Endocrine Abstracts

JOINT1295

Introduction: Maturity-Onset Diabetes of the Young (MODY), is a rare monogenic form of diabetes mellitus, comprising 1-2% of cases. Disguised by its atypical clinical features, it is commonly misdiagnosed, with an estimated 80% of MODY patients presumed to have type 1 (T1DM) or type 2 diabetes (T2DM). We hereby present a unique case of MODY, diagnosed in adulthood due to an inactivating mutation of the ABCC8 gene, with no history of neonatal hypoglycaemia, and a lack of clinical response to sulfonylureas.
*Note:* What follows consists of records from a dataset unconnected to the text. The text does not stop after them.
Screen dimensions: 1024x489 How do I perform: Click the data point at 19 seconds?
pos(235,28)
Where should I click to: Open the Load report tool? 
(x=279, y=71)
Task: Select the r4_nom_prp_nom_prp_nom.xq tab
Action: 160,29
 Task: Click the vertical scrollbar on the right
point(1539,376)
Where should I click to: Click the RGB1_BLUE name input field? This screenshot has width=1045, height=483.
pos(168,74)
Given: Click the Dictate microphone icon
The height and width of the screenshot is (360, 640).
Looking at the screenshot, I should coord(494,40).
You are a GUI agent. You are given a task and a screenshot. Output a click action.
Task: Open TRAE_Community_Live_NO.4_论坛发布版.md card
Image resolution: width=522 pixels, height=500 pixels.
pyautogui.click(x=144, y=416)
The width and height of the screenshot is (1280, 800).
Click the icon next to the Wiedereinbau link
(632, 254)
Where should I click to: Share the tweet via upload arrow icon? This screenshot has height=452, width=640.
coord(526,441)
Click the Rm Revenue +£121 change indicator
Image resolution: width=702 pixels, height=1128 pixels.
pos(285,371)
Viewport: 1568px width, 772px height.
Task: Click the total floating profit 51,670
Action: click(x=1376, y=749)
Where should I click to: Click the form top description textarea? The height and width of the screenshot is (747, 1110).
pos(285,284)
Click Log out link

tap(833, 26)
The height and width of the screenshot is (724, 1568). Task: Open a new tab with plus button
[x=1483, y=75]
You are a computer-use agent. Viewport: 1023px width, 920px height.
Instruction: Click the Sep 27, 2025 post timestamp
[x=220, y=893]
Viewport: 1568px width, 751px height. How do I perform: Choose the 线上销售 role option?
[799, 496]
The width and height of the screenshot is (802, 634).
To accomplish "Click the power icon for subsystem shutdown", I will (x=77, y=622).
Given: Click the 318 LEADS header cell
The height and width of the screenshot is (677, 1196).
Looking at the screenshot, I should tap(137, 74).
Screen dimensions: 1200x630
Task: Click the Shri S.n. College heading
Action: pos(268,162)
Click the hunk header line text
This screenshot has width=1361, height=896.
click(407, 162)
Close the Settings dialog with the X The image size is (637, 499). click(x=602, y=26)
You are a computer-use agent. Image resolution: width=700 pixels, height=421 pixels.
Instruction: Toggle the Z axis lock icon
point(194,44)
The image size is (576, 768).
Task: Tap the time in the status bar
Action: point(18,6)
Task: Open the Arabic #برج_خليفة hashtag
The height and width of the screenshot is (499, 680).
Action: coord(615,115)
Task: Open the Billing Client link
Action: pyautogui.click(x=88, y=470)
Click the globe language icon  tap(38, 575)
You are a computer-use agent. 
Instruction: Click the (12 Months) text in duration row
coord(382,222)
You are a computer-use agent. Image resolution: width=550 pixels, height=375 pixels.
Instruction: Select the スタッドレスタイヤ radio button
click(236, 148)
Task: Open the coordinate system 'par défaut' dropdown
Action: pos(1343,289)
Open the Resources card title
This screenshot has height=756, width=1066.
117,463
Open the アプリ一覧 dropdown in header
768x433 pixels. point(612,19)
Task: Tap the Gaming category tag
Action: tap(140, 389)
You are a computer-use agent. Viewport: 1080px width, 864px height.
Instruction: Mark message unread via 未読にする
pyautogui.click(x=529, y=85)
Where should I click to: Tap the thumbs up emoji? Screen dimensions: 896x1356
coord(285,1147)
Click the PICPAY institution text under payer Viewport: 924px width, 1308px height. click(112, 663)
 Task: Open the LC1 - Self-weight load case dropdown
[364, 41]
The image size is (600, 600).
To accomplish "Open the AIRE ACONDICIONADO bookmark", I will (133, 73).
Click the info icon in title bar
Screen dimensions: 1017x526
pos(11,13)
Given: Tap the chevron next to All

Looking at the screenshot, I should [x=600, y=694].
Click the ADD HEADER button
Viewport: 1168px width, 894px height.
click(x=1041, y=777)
Case Report: A 22-year-old female was incidentally diagnosed with diabetes in 2017 after presenting with lower abdominal pain and symptoms of urinary tract infection. Urinalysis showed significant glucosuria. She lacked osmotic symptoms, and never experienced diabetic ketoacidosis. She was presumed to have T2DM. Initially treated with gliclazide and metformin, gliclazide was discontinued due to lack of clinical response, and replaced with metformin/empagliflozin combination therapy. She was referred to our pre-pregnancy clinic in 2024. Her BMI was 25 kg/m², and HbA1c was 69 mmol/mol. Her atypical presentation, lack of insulin resistant features, and strong family history, prompted MODY probability testing, predicting 75%. T1DM serology, including GAD, IA2, and ZnT8 autoantibodies, was negative. C-peptide was 357pmol/l. Subsequent genetic testing identified a heterozygous inactivating ABCC8 mutation, p.Arg1353His (c.4058G>A), previously associated with Congenital Hyperinsulinism (CHI). The patient has no medical history of neonatal hypoglycaemia.

Discussion: The genes commonly associated with MODY include HNF1A, HNF4A, and GCK. While GCK-MODY and HNF1A-MODY account for 90% of cases, ABCC8-MODY makes up only 1%. The ABCC8 gene encodes Sulfonylurea receptor 1, a subunit of K-ATP channels in β-cells, modulating insulin release. Activating ABCC8 mutations are associated with Neonatal Diabetes and MODY. Inactivating ABCC8 mutations typically cause CHI. Only a handful of cases have reported inactivating ABCC8 mutations causing MODY, with even fewer being unresponsive to sulfonylureas. Gliclazide therapy proved unsuccessful, with her HbA1c reaching 97 mmol/mol, and the development of symptoms suggesting peripheral neuropathy. A trial of metformin/empagliflozin significantly reduced HbA1c, suggesting alternative therapeutic pathways may be necessary for cases involving inactivating ABCC8 mutations. To our knowledge, this is the first reported case linking this specific mutation to diabetes demonstrating a poor response to sulfonylureas. This case highlights the phenotypic heterogeneity of ABCC8-MODY, underscoring the importance of genetic testing in young patients with atypical diabetes presentations. It should inform future research into the precise pathophysiological mechanisms linking inactivating ABCC8 mutations to diabetes and their variable treatment responses.